Cognitive Overload: Weapon of mass distraction

When someone says something reprehensible, we need time to process what was said and how it affected us. Over the last few decades and with tremendous help from the 24-hour news cycle, news processing times have suffered a dramatic dropped as the frequency of breaking news has increased tremendously.

Our senses are under a constant barrage of news updates. Messages are flying in so fast that there is no possible way to process them all. Cognitive overload has become en a strategy of mass distraction.

So what exactly is cognitive overload? We can define cognitive overload through the effect it has on us. We have so much information to process in so little time to do it that we just give up and stop processing altogether. The predictable consequence is that our level of care could not drop any lower than its current state.

Cognitive overload, when used to distract us, comes in the form of an unpleasant cascade of crude comments. I say something horrid and outrageous. A whole bunch of people cries bloody murder. I double down by saying something even uglier than the first time. As you continue to vent your outrage, I add another disgusting fictional statement. I keep adding more and more until your turn into a permanently outraged citizen.

I have just created a circle of outrage from which you cannot escape. To keep the loop going, I continue launching outrageous statements after outrageous statements.

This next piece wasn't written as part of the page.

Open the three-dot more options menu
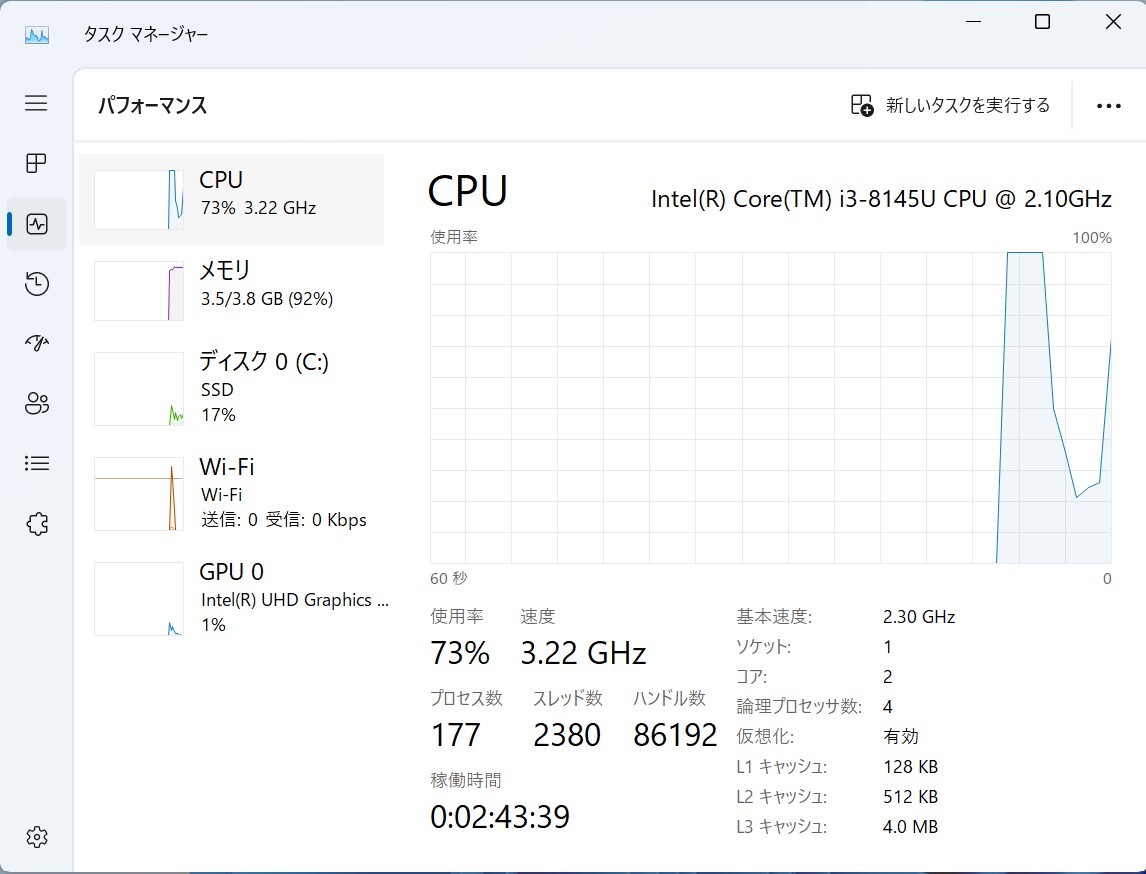1146x874 pixels. pos(1108,106)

I have just made you a prisoner. You have a whole series of backlogged outrage to express against me. I am going to make sure that I continue adding fuel to that fire.

You are distracted. Your friends are distracted. Their friends are distracted as well. Soon, my behavior has effectively divided the audience into passionate supporters and zealous detractors. What does this mean for me? It means that I can do whatever I want and get away with it because the two parts of the audience are now completely focused on each other. You may be thinking to yourself, clearly, this is bad. I agree.

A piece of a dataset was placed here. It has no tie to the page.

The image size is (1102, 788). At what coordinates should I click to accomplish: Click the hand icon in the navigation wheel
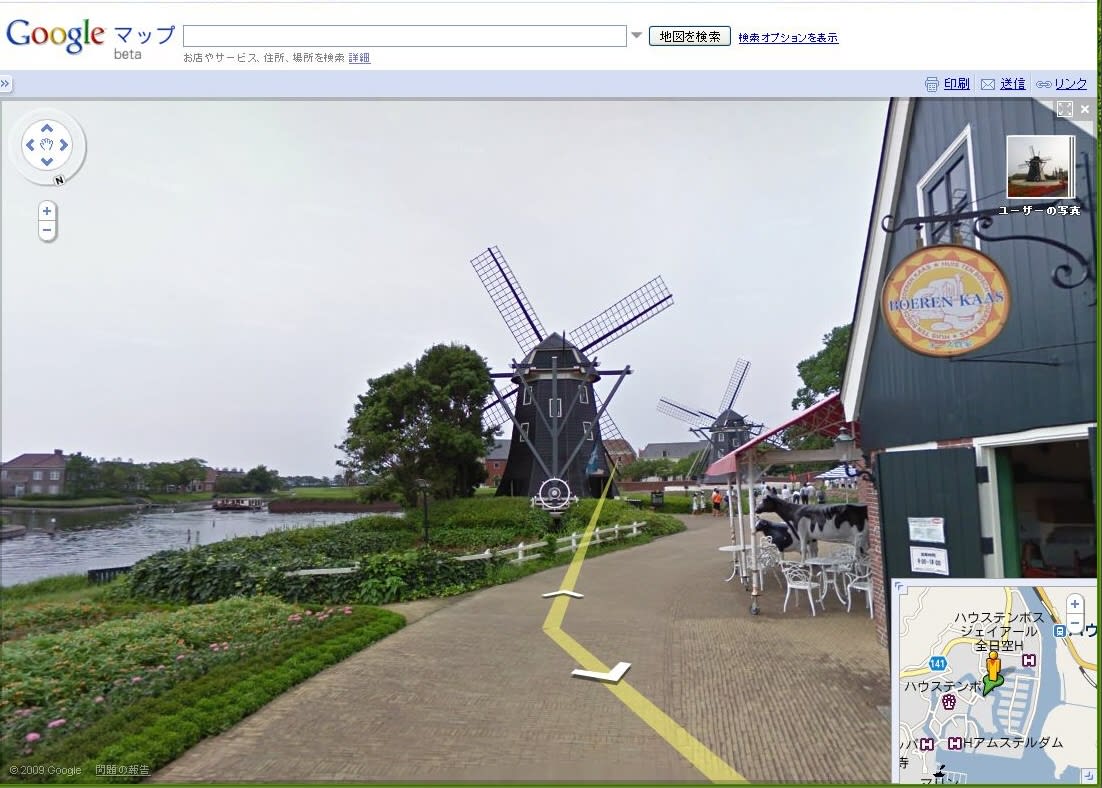point(47,146)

But using cognitive overload as a distraction strategy is not new. It’s always been part the arsenal of generally accepted tools in public discourse. It can both be used in a defensive and an offensive manner. The only difference today is that it’s been used more openly and much more negatively.

The only reasonable way to deal this type of public discourse strategy is to keep the focus on the issues that matter. The people who employ this strategy are trying to create conditions that make a conversation around your important issues impossible. They are looking to provoke a debate but only on the items that are important to them. As a participant, you can facilitate the distraction by being continuously outraged or hold their feet to the fire by mercilessly focusing on the important issues. Easier said than done. You are right once again.

We are all emotional creatures, and it’s very difficult to see anything else when our emotions are high.

It’s easy to dismiss the people using cognitive overload as a distraction strategy. However, if you decide to react to every instance of outrageous pronouncements, you will do so at the peril of the issues that are important to you.